BEGIN Provided records

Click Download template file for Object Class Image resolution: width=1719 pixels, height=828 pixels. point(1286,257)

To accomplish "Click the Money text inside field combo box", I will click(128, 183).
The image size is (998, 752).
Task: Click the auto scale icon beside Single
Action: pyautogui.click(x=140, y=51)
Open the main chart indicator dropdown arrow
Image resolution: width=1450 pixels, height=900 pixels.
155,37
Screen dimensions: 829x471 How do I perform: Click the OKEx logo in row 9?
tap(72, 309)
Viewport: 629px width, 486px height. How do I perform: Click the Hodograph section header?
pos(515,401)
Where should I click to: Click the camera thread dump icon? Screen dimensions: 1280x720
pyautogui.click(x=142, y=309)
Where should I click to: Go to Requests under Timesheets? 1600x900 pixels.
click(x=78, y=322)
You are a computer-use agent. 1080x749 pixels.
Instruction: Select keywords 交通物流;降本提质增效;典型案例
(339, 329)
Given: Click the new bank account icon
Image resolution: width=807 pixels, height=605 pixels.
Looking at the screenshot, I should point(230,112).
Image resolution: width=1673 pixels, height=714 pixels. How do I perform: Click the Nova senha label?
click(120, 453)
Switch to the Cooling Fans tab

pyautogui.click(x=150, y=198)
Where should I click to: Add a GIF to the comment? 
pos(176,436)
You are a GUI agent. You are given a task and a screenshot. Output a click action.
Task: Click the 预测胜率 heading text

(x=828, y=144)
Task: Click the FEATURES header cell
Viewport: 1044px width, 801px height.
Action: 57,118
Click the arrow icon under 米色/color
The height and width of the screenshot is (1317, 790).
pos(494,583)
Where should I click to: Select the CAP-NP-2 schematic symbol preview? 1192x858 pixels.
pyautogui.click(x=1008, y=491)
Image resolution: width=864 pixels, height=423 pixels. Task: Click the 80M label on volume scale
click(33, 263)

END Provided records

■ What to do ■
Lines containing the word "agent" must be found in the data above and copied.

■ Exercise solution ■
You are a computer-use agent. 1080x749 pixels.
You are a GUI agent. You are given a task and a screenshot. Output a click action.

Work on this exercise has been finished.